- Data for review -
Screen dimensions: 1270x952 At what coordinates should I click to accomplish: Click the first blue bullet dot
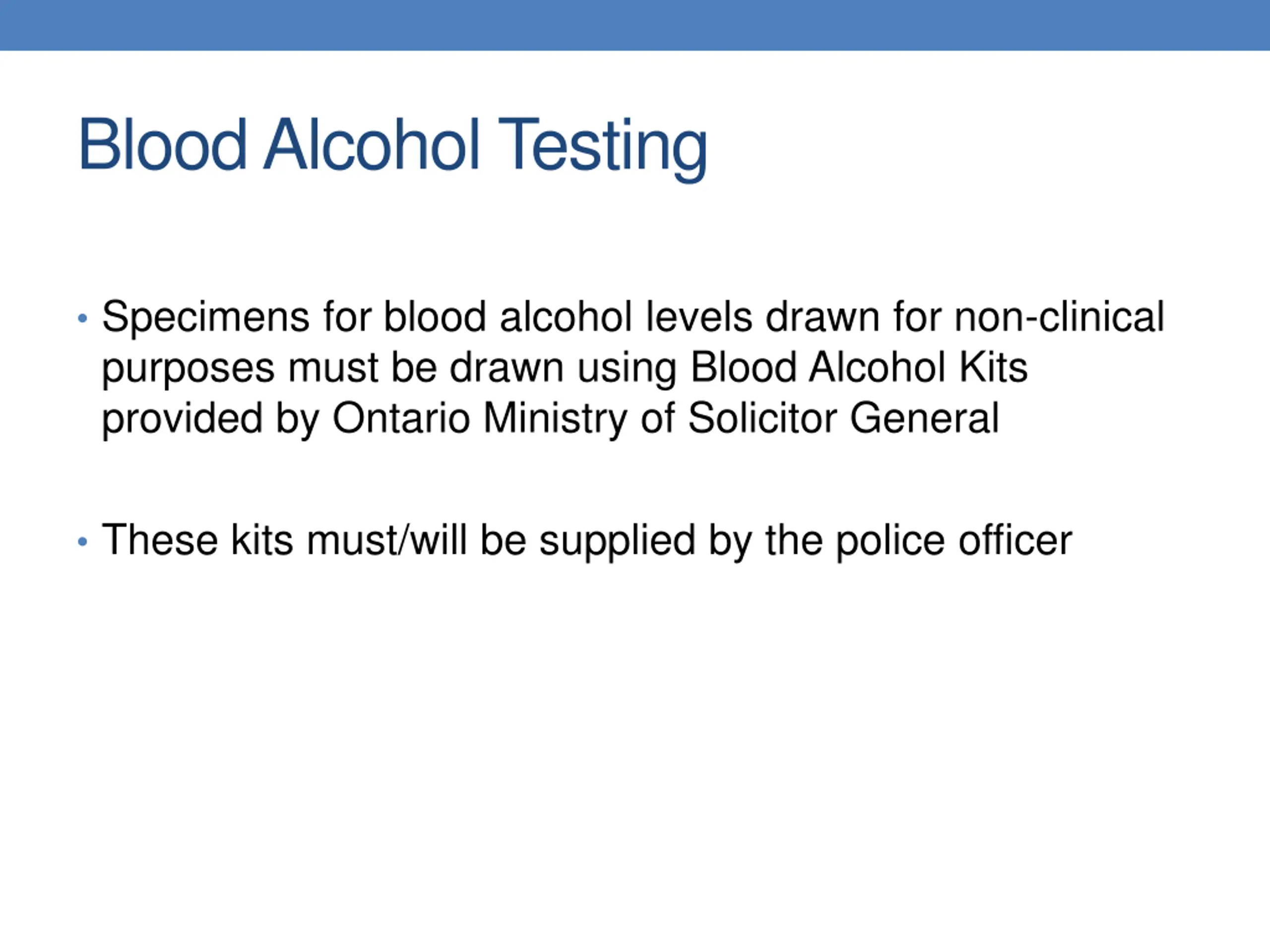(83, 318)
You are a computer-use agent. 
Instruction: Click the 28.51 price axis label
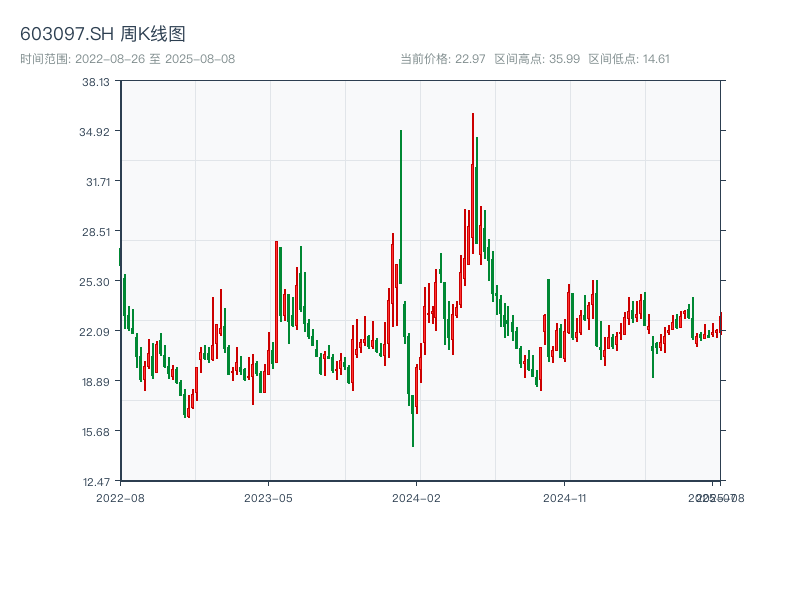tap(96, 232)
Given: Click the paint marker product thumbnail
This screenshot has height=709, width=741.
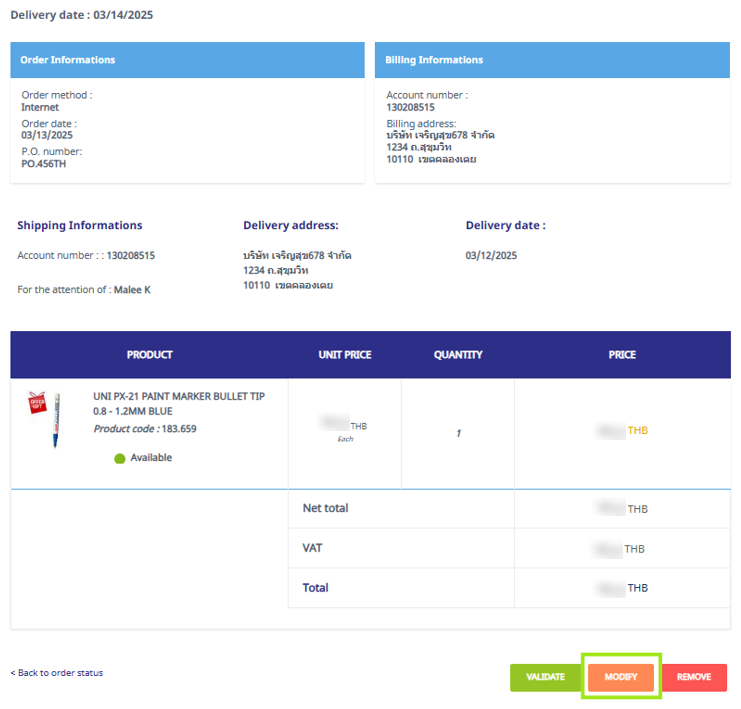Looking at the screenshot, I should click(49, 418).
---
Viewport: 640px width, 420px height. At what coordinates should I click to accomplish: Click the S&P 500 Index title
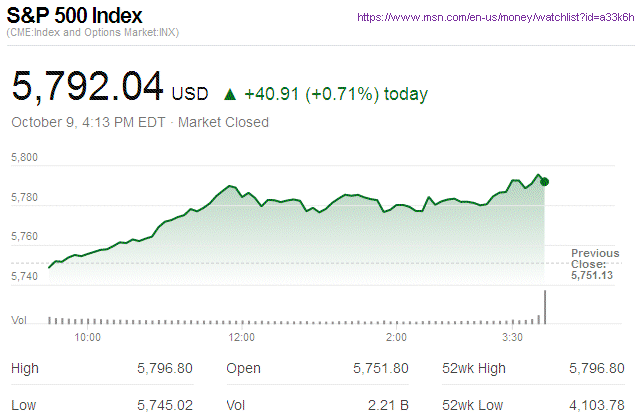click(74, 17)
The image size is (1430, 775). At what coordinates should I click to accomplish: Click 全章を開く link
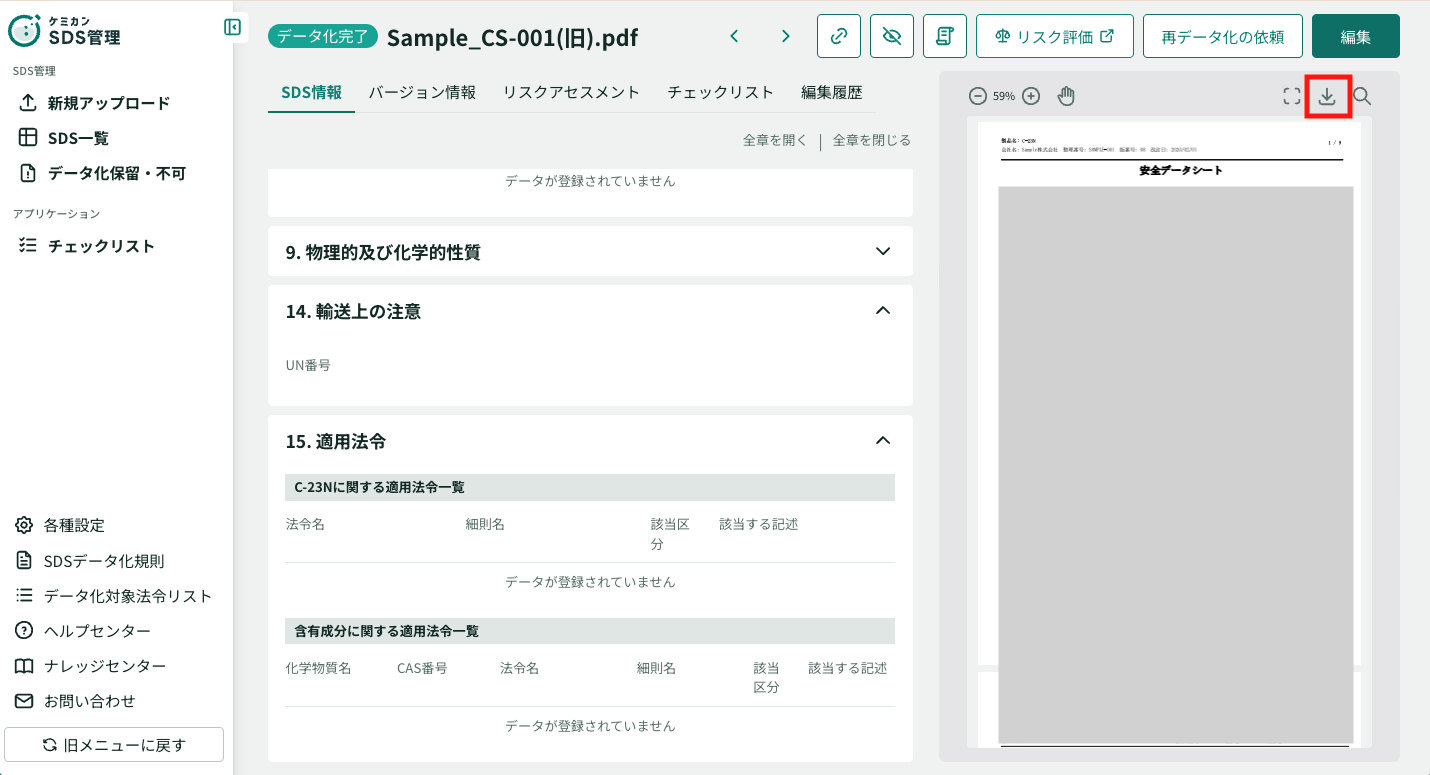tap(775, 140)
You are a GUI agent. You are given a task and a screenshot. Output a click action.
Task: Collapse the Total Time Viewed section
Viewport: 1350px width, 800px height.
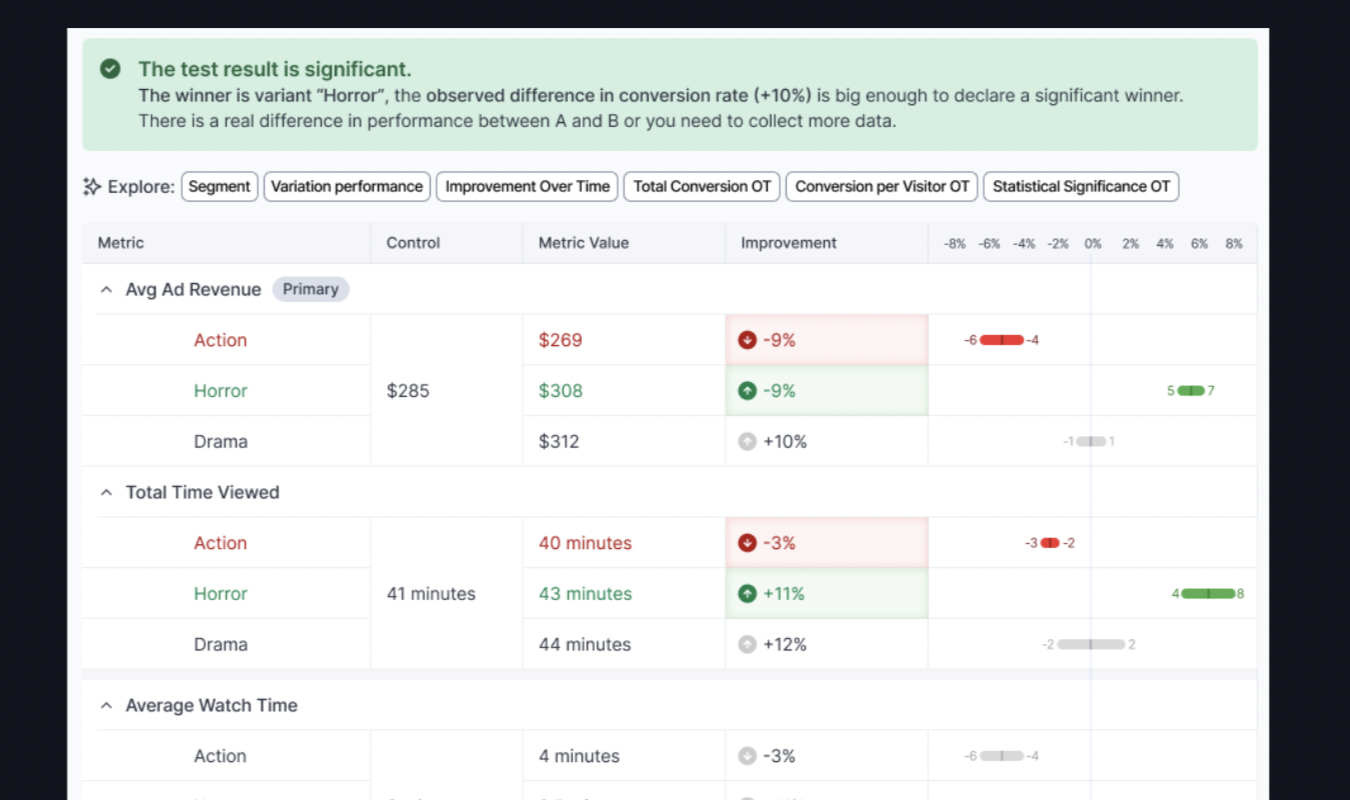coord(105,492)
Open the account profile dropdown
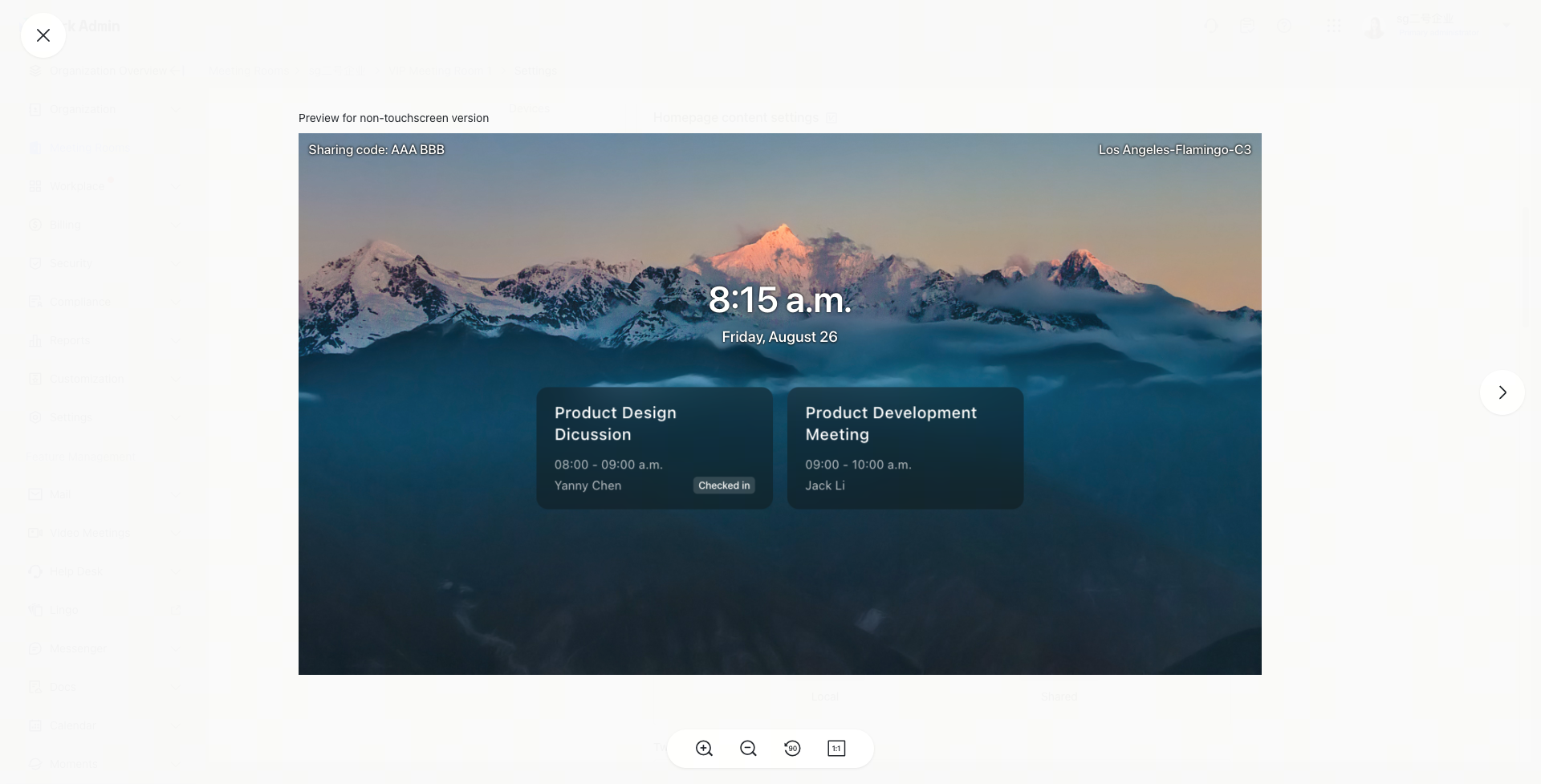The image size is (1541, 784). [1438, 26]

- Activity -
Each line of the data that holds "agent" should be reported.

- Your response -
You are a computer-use agent. 
You are a GUI agent. You are given a task and a screenshot. Output a click action.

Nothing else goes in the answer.